The HMO argued that the Illinois law was preempted by the Employee Retirement Income Security Act of 1974 (ERISA), a federal law intended to safeguard the establishment, operation, and administration of employee benefit plans. The Supreme Court concluded that, although the Illinois law relates to ERISA plans and therefore would otherwise be preempted, it was saved from preemption because the law also "regulates" insurance. When insurers are regulated with respect to their insurance practices, the state law generally survives ERISA preemption. In the Court’s view, HMOs (and other managed care organizations) provide services as an insurer. The Court concluded that the Illinois law, therefore, is directed toward the insurance industry, regulates an integral part of the policy relationship between the insurer and the insured, and is aimed at a practice limited to entities within the insurance industry.

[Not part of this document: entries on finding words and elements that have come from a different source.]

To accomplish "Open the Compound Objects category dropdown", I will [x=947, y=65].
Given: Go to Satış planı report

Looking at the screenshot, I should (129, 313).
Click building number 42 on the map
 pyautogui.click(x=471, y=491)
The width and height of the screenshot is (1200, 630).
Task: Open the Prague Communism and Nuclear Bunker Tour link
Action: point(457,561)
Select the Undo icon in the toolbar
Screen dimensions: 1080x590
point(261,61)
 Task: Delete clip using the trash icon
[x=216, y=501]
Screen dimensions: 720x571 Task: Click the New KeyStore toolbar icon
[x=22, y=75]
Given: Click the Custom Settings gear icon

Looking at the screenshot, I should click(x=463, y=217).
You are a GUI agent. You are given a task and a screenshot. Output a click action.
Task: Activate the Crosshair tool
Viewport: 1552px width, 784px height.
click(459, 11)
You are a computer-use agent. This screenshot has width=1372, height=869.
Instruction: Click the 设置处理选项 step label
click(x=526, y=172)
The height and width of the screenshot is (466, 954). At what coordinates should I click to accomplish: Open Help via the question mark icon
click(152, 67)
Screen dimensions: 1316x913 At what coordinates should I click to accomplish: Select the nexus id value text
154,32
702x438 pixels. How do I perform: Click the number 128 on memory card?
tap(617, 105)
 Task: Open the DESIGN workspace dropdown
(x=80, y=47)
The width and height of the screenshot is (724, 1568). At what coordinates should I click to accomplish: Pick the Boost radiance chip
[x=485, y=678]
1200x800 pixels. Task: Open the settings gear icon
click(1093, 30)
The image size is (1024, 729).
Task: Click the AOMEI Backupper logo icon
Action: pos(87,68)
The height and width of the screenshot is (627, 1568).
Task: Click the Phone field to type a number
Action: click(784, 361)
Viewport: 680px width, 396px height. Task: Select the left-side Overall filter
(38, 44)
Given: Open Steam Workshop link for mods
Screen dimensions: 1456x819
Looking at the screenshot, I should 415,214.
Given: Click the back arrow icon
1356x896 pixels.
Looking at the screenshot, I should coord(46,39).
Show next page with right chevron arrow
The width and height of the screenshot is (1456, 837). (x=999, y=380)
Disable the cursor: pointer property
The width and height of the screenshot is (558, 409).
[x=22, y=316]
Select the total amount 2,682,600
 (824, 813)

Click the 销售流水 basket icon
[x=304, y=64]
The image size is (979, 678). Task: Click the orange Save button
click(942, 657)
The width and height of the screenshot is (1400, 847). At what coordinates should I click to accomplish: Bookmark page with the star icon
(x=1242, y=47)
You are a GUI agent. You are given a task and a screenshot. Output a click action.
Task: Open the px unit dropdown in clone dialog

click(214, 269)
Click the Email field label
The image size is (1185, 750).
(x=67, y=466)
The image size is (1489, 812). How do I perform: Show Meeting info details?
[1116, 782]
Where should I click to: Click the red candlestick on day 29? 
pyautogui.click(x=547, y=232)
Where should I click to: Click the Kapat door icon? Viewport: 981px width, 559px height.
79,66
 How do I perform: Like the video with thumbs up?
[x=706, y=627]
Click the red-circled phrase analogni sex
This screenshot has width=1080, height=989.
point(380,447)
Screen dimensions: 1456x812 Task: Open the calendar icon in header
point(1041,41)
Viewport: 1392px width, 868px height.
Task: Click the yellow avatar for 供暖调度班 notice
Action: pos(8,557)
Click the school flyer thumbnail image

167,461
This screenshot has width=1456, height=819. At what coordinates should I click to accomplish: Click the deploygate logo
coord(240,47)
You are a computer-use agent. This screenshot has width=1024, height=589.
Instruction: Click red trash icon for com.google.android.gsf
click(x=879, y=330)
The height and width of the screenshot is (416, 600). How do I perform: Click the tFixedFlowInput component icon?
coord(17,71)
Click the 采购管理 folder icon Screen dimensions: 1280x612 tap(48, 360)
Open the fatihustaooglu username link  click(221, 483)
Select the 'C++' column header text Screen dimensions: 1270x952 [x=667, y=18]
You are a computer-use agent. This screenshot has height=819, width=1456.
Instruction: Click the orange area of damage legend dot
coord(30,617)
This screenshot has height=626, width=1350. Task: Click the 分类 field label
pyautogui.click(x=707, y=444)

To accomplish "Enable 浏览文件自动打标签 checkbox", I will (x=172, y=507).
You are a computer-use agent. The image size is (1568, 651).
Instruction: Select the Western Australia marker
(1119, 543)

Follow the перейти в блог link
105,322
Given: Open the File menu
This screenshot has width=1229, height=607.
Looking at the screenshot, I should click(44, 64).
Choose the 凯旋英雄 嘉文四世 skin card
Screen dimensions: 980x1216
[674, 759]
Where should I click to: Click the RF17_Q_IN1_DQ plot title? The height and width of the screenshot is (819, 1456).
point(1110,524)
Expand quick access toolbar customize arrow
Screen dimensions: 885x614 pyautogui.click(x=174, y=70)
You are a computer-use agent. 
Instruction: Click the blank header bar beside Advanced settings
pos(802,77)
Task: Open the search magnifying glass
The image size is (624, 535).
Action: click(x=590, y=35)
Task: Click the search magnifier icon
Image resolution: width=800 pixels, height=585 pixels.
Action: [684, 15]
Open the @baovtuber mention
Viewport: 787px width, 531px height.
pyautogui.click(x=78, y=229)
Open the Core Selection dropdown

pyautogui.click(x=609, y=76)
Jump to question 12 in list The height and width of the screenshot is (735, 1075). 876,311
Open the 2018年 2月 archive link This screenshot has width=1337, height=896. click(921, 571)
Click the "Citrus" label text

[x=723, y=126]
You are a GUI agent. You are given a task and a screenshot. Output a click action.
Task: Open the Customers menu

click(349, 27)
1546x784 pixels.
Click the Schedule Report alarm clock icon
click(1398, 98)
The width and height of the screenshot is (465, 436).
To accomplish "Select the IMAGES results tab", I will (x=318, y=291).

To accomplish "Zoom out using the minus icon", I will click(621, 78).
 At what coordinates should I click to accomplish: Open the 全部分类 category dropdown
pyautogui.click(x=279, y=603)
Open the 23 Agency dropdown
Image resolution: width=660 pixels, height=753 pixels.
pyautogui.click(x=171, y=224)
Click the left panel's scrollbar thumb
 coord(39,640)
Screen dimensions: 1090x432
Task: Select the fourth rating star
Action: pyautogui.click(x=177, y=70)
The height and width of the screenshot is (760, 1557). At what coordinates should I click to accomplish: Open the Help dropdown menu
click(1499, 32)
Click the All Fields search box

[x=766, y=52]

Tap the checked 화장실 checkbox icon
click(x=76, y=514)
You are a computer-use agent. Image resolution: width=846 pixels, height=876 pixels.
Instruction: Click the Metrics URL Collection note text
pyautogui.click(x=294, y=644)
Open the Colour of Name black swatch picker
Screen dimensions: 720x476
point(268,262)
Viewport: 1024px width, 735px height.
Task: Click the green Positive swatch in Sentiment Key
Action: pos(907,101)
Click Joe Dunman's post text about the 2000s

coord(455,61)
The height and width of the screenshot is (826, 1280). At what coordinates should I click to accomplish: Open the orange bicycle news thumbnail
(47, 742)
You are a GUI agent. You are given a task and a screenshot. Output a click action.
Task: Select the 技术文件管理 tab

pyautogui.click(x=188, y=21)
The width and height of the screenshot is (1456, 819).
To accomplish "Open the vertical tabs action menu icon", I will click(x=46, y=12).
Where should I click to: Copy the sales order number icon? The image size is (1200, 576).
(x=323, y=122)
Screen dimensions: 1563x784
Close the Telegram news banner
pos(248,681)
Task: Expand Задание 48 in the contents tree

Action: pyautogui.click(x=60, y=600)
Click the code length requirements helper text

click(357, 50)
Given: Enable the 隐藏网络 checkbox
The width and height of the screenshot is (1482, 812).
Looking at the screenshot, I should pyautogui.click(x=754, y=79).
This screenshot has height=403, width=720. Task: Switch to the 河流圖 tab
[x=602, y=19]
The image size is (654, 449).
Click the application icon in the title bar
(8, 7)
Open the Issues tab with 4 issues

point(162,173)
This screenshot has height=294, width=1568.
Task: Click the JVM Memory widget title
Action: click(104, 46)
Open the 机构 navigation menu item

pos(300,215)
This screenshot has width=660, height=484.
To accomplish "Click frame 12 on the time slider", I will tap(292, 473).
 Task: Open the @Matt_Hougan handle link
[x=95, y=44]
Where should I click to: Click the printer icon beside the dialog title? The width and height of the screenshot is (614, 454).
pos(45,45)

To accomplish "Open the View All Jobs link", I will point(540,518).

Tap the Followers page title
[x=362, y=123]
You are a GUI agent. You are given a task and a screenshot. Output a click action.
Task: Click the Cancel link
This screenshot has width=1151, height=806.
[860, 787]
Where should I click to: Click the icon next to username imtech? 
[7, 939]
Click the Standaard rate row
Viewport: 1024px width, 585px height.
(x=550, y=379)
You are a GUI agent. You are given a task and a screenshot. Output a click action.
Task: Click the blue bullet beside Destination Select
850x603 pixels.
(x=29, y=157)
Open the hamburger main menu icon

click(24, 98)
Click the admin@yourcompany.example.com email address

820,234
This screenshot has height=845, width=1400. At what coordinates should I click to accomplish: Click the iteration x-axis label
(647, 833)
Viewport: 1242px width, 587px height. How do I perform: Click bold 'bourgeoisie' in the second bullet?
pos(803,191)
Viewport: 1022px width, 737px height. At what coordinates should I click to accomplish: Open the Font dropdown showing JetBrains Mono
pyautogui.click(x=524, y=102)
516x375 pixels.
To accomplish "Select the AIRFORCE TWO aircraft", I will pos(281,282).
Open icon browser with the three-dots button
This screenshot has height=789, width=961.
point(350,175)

The Court also noted that, although it previously struck down state laws (even ones regulating insurance) that provided additional or alternative remedies that ERISA does not authorize, the Illinois law does not enlarge the claim beyond the benefits that would be available in any action under ERISA. The Court also concluded that the independent review required by the Illinois law is not an adjudicatory proceeding like an arbitration which might be preempted by ERISA, but is more like the practice of obtaining a second opinion. Such an independent review requirement, the Court concluded, is like other types of state regulation of insurance contracts, such as mandated-benefits statutes and statutes prohibiting denial of claims solely on the grounds of untimeliness, which have survived ERISA preemption.